*What this task involves:* For the entries below, repeat exactly each line starting with the one that contains "The width and" and going on through the one that contains "Click the phrase", and no others.

*Dataset records:*
BEGIN

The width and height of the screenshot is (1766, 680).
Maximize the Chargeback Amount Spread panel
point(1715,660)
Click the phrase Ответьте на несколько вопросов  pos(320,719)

END
BEGIN

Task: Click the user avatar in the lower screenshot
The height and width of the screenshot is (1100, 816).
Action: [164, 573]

END

*Result below:*
The width and height of the screenshot is (1766, 680).
Maximize the Chargeback Amount Spread panel
point(1715,660)
Click the phrase Ответьте на несколько вопросов  pos(320,719)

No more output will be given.